World of Chig   

4.6.02

Pride?


[16.05] As I sit here, slowly tapping away, trying to sum up three days of Birmingham Pride for the readers of Gay Times, I have the TV on. It's been on for hours, as I switched from watching two superb World Cup matches this morning/lunchtime, to the coverage of Liz Windsor's sponsored walk, or whatever it is. It's been an intense weekend of Birmingham Pride, football and a few snatched moments of TV in the brief moments I've been in the house. It's been a seemingly successful one all round, with the one blip being England's underwhelming performance on Sunday morning. I saw James Whittaker, official royal snob to the nation, saying on TV last week that the success of the Queen's Jubilee celebrations would depend on the England v Sweden result. Thankfully, we didn't actually lose, and the nation seems to have risen above the disappointment of the feeble draw, if the enthusiam I'm seeing on TV right now is anything to go by. But I find myself wondering, is there a support group for homosexual, football-supporting, Eurovision-loving Republicans? Are there other people who are quite happy in one week to wave the Union flag in a concert hall in Tallinn, to wear an England footie shirt while watching the match, very hungover, in a Birmingham gay pub at 10.30 on a Sunday morning and then find themselves strangely glued to the coverage of the Queen's jubilee parade, while fervently disagreeing with the whole concept of the royal family?
Actually, I don't think I'm that contradictory really; it just feels that way sometimes.

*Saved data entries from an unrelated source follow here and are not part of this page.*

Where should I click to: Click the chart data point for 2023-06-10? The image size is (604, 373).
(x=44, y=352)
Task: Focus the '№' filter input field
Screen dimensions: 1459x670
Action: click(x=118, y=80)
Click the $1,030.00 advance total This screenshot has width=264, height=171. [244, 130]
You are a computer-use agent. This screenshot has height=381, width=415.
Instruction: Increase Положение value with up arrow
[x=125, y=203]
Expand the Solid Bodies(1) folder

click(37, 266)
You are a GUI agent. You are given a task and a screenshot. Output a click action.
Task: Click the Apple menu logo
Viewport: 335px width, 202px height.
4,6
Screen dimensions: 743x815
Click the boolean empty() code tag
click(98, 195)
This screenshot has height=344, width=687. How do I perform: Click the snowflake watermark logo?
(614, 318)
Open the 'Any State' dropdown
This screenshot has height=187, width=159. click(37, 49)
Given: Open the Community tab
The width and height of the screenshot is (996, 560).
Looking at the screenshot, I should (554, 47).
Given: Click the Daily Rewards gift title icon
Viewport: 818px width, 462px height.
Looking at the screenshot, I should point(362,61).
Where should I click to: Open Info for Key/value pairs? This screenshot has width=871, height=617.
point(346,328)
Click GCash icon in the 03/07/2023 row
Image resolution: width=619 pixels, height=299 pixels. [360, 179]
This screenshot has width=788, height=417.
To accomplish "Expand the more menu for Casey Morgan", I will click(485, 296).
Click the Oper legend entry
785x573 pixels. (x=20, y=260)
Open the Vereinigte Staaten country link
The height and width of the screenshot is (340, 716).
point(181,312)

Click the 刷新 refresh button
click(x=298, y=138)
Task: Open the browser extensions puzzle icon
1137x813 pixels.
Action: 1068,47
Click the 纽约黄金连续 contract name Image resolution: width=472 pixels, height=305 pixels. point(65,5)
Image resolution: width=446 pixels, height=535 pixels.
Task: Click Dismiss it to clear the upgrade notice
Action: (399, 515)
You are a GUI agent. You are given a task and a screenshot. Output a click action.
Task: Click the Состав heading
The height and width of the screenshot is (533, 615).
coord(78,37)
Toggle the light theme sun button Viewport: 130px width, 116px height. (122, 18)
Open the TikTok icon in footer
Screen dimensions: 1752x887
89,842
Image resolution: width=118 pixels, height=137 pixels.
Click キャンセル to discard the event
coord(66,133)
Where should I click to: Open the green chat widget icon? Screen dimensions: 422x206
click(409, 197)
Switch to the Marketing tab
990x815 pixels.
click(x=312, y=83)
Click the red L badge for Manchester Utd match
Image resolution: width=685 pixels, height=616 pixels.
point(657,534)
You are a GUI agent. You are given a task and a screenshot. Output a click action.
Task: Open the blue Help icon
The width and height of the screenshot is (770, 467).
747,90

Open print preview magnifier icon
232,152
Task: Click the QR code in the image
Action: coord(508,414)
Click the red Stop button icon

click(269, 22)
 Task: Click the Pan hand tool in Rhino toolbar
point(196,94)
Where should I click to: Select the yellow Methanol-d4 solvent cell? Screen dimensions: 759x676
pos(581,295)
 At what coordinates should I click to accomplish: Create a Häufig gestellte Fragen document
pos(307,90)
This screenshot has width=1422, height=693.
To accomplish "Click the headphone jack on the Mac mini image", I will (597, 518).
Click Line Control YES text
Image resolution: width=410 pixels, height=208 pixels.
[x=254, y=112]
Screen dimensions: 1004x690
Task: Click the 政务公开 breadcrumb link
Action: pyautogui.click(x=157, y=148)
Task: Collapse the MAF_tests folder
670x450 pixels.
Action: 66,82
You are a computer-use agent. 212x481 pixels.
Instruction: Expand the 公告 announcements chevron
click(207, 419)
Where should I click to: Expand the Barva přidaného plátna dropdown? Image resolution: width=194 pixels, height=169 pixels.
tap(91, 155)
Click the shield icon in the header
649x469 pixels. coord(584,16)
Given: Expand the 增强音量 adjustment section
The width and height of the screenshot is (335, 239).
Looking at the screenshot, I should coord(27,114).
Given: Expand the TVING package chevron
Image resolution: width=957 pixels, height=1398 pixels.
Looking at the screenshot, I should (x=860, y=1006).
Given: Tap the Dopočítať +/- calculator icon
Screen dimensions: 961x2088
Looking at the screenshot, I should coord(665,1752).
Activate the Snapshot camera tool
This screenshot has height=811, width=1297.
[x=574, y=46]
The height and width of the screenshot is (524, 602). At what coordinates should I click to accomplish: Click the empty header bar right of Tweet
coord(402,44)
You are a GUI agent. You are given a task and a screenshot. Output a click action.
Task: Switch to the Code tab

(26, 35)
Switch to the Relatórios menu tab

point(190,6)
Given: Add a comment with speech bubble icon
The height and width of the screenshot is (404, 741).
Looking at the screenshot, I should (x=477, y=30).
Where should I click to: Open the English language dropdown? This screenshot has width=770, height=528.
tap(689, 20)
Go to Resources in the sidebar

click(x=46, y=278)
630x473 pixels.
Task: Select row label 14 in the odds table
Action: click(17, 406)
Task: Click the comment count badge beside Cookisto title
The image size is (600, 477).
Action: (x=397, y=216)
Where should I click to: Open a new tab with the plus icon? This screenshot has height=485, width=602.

I'm very much in the 'let's reclaim the flag(s) from the fascists' camp, and wanting the flags of St. George and the Union to stand for the diverse reality of society in England and the whole UK (respectively) as it is today. And reflecting that diversity seems to be very much at the forefront of what they've arranged in London today for this Jubilee parade. The royals may well have been dragged kicking and screaming into the 21st century, but what I'm seeing on the TV now has certainly moved on from what we would have seen in 1977. Yes, it's a real cultural mish-mash, and some of it is very tacky, but it fair warms the cockles of my heart to see so many people out partying together. I would like to think that what we're seeing is just proof that we love an excuse to party, rather than any real support for the idea of the monarchy, but that's probably my optimistic interpretation. At Birmingham Pride there was a lot of red and white on display, and a fair few Union Jacks being worn, and a lot of football shirts, but it's all very culturally mixed up. Some of it is probably deeply patriotic royalism. Some of it was the Birmingham Pride organisers just playing on the 'Queens' joke. Some of it was visiting straight football supporters from the mixed pubs like O'Neill's, showing the footie while in the roped-off confines of the gay village. Some of it is the Gay Football Supporters' Network, fifty of them, in town for their annual weekend away. Some of it is sports kit fetishism from people who wouldn't know Zinedine Zidane if they bumped into him in Tesco. And my point is....if I have a point at all.....that you just can't tell who's who. And that is the diversity of my life, and of living in Birmingham, that I love so much. And that's why I'm glad that we still have Pride in Birmingham, not Mardi Gras or Gayfest. On many occasions over the weekend, as I surveyed the scene around Hurst Street, pride is indeed what I felt. So many different people, all gathered together having fun. I just love it.